#### The data ####

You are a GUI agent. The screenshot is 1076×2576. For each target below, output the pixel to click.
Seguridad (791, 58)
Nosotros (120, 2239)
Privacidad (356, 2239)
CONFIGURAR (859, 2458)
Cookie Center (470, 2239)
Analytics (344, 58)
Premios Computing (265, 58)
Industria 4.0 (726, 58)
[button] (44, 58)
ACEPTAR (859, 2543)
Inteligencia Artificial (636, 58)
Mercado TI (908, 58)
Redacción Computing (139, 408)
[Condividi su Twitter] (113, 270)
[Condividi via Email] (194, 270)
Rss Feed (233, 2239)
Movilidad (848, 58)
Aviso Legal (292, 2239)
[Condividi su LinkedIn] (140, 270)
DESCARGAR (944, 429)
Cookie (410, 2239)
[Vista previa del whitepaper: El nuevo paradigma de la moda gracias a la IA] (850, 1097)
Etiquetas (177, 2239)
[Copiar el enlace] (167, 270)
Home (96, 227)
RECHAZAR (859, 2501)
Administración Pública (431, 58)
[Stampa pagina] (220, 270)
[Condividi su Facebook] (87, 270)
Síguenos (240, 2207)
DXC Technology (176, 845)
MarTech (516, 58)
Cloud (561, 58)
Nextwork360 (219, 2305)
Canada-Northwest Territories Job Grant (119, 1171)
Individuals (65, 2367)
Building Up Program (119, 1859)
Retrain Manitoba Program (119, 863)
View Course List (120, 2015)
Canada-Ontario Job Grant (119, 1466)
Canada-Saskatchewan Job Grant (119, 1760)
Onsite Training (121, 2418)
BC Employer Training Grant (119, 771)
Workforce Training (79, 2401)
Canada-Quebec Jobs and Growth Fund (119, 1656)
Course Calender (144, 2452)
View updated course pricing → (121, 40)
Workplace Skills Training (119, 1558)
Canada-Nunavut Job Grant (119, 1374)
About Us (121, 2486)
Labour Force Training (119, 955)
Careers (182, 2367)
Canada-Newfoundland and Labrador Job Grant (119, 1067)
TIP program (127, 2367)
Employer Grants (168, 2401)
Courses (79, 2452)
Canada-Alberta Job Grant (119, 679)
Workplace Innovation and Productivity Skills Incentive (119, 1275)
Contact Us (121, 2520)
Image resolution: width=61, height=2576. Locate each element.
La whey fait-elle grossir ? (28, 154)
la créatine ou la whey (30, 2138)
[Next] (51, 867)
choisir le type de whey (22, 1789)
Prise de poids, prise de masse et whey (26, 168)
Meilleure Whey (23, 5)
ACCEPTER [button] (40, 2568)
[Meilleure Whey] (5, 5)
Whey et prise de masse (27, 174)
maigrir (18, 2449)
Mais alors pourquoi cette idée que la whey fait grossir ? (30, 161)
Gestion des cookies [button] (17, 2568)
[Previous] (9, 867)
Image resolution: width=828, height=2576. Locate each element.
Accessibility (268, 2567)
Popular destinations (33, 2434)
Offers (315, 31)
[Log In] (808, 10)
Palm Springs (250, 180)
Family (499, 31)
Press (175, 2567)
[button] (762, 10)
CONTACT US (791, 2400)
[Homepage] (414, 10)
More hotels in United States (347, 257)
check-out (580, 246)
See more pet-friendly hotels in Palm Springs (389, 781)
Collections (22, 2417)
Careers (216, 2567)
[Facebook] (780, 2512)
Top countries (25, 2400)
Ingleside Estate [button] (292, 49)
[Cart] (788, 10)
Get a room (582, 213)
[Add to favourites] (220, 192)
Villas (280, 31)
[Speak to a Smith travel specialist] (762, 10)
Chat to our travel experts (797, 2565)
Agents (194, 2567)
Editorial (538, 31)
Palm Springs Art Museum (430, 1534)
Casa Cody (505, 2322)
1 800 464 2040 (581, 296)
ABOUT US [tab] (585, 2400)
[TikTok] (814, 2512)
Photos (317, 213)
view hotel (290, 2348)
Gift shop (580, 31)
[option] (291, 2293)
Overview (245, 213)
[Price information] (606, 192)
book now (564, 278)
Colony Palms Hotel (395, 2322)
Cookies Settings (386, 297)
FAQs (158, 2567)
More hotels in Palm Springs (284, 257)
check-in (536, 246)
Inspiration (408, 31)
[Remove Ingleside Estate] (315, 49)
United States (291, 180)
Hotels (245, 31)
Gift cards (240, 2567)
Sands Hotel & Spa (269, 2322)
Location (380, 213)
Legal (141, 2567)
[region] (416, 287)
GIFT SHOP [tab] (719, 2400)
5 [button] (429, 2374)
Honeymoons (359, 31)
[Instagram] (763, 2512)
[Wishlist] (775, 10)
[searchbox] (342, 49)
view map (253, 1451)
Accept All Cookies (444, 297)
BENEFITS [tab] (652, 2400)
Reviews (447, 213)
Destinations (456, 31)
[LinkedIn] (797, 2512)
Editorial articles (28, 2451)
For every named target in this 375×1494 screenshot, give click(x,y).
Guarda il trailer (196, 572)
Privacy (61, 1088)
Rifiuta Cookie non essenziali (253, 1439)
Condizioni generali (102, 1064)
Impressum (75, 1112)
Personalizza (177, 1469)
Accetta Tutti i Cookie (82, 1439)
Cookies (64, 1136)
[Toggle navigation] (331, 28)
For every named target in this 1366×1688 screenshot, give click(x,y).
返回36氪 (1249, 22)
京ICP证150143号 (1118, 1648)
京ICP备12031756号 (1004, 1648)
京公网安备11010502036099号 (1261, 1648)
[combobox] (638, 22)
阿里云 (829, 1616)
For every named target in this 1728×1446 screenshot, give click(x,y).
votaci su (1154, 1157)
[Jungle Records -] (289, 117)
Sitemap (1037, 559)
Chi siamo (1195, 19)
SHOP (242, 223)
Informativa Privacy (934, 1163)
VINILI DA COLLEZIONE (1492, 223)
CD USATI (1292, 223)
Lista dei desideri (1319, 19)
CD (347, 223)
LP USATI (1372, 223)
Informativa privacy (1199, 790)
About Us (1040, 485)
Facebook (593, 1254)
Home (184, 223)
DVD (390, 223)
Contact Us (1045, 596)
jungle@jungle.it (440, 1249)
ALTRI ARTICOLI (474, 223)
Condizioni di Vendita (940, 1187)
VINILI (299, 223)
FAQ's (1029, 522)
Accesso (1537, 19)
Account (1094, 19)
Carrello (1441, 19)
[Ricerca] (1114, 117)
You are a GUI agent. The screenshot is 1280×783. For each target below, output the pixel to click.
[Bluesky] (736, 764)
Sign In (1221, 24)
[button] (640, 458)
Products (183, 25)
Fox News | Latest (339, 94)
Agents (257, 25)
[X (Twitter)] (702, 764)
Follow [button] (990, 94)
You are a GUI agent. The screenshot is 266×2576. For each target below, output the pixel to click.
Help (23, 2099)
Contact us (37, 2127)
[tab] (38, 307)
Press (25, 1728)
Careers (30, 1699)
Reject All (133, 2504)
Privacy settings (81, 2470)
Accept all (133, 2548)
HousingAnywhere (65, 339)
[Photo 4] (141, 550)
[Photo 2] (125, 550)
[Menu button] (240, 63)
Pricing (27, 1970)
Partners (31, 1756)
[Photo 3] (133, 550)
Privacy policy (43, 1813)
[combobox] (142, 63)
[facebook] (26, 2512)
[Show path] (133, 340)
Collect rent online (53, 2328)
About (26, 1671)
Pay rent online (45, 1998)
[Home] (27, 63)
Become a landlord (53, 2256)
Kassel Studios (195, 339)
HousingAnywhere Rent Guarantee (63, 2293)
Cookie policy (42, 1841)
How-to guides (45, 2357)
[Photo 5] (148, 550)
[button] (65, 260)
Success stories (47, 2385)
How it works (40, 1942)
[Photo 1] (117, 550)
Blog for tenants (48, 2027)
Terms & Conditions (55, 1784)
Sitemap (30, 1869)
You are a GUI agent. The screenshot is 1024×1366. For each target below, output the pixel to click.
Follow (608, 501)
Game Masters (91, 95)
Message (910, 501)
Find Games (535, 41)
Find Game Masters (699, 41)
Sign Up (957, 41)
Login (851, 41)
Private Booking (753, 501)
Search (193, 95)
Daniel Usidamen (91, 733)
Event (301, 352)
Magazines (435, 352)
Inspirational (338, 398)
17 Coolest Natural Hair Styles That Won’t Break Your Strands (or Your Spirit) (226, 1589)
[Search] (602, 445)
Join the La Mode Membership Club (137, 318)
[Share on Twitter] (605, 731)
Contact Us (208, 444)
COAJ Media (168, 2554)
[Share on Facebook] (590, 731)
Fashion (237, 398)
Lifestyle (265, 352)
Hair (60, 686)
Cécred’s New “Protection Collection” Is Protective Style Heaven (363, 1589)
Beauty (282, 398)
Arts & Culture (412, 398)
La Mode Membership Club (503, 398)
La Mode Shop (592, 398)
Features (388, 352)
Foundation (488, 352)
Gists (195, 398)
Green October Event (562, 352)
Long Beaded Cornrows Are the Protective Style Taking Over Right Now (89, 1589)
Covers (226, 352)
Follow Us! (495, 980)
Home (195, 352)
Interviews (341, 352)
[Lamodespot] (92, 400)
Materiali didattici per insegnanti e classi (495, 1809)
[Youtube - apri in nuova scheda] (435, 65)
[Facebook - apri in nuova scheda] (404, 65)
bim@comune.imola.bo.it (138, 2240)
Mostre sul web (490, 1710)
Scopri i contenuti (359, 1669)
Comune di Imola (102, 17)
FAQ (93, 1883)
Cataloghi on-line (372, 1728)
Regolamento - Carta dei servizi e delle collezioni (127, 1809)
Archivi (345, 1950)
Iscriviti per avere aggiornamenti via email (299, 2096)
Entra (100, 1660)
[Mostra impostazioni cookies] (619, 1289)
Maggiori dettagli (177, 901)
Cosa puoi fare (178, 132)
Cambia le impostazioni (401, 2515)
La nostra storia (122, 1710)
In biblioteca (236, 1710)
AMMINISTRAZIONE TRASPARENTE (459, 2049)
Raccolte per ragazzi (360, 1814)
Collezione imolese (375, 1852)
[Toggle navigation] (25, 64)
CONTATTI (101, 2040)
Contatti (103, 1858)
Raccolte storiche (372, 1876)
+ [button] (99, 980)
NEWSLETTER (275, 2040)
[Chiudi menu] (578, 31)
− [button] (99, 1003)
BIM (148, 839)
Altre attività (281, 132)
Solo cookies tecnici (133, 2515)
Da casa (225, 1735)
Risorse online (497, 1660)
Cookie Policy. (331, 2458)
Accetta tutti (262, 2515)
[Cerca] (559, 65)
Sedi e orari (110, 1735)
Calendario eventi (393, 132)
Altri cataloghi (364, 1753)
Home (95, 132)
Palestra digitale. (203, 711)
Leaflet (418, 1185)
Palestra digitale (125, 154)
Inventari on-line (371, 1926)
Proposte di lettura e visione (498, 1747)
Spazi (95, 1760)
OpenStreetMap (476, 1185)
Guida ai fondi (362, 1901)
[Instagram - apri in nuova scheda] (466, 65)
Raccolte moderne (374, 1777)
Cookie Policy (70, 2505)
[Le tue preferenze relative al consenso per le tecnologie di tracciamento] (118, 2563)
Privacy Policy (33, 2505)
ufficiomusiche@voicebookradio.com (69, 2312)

####

◆ Exercise instructions ◆
Scan the entries above for the line containing "For every named target in this 1728×1446", and copy it and all lines after it exactly, down to and including the line containing "[Ricerca] (1114, 117)".

◆ Solution for this task ◆
For every named target in this 1728×1446 screenshot, give click(x,y).
votaci su (1154, 1157)
[Jungle Records -] (289, 117)
Sitemap (1037, 559)
Chi siamo (1195, 19)
SHOP (242, 223)
Informativa Privacy (934, 1163)
VINILI DA COLLEZIONE (1492, 223)
CD USATI (1292, 223)
Lista dei desideri (1319, 19)
CD (347, 223)
LP USATI (1372, 223)
Informativa privacy (1199, 790)
About Us (1040, 485)
Facebook (593, 1254)
Home (184, 223)
DVD (390, 223)
Contact Us (1045, 596)
jungle@jungle.it (440, 1249)
ALTRI ARTICOLI (474, 223)
Condizioni di Vendita (940, 1187)
VINILI (299, 223)
FAQ's (1029, 522)
Accesso (1537, 19)
Account (1094, 19)
Carrello (1441, 19)
[Ricerca] (1114, 117)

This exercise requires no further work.